The consultation will close on April 4, after which its expected that a winner will be announced.
Councillor Kevin Parkinson, cabinet member for regeneration said: “This is an important stage in the Digital Derbyshire project which will deliver the county’s biggest ever broadband transformation. A lot of hard work has taken place to lay the foundations so that we can ensure as many people as possible benefit when improved broadband infrastructure is rolled out.”
Read Recombu Digital’s report on Fibre Broadband and BDUK
In line with all BDUK (Broadband Delivery for the UK) plans, at least 90 per cent of homes and businesses across Derbyshire will be able to access superfast broadband (up to 30Mbps) by 2015. The remaining 10 per cent will get speeds of at least 2Mbps.
Over 180,000 premises in Derbyshire are in so-called ‘white areas,’ areas where commercial ISPs wouldn’t normally deploy high-speed services as it’s not commercially viable to do so. These areas will be targeted as a priority for superfast deployment as well as other areas benefitting too.

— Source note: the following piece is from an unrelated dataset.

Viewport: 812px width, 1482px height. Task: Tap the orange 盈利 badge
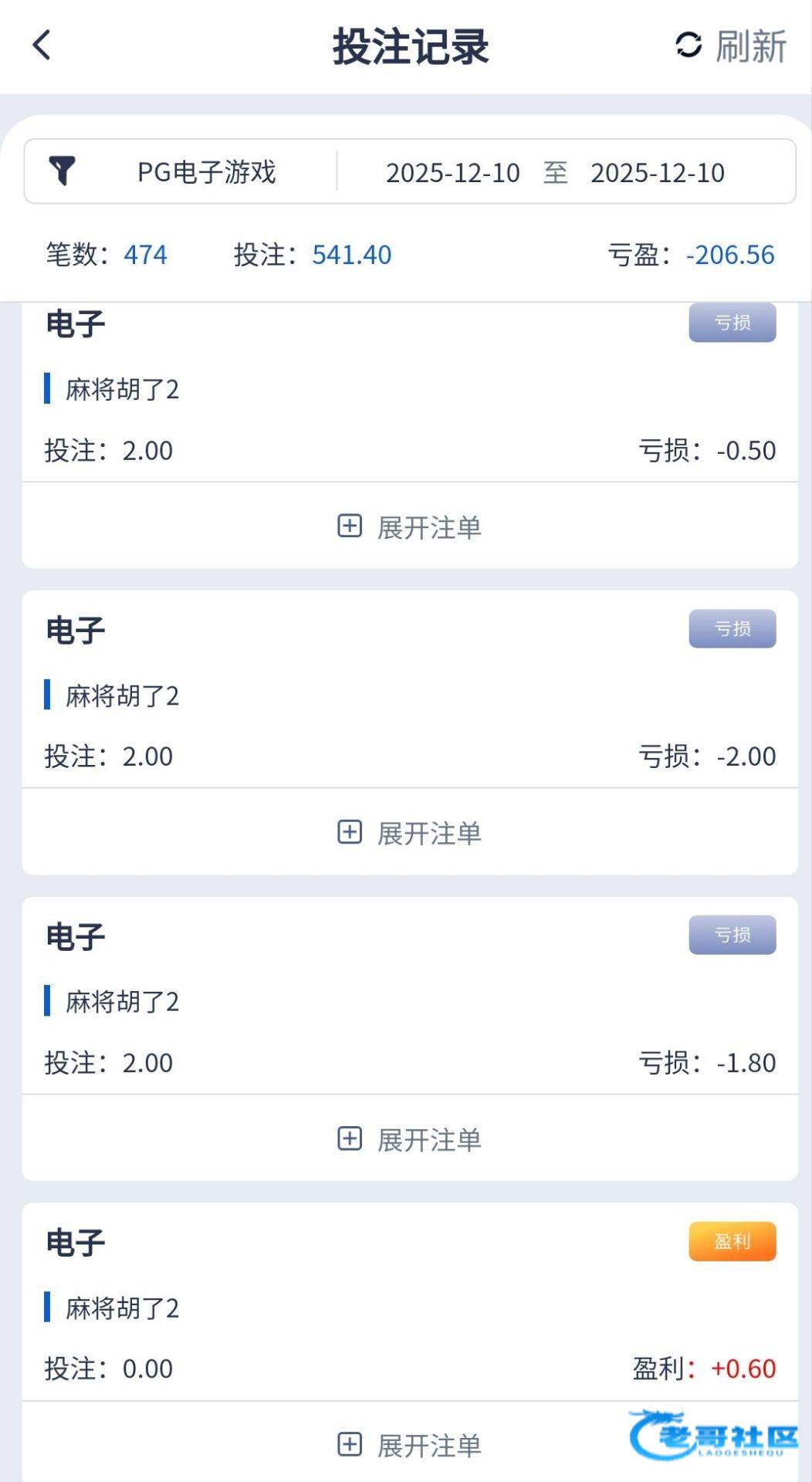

Derbyshire has matched £7.39 million of BDUK funding, bringing the total amount of money to be spent on the project to £14.78 million. Though the whole invitation to tender process will need to go ahead, it’s a given that BT will be invited to do the work. With Fujitsu dropping out of the BDUK process, it’s just BT left in the bidding room now.
Should BT get the go ahead, then the majority of Derbyshire folk and firms can expect to get FTTC (Fibre to the Cabinet) broadband, which promises top download speeds of 80Mbps. While this is the top speed achievable on FTTC, the actual speed you get will be dependent on how close you are to the nearest street cabinet.
Eventually customers on FTTC connections will be able to upgrade the last mile of their line as part of the FTTP On Demand programme. This will see you able to upgrade your FTTC line to FTTP (Fibre to the Premises) which offers much faster download speeds and is more reliable than FTTC. At the moment, FTTP On Demand is looking like it’ll be quite pricey though.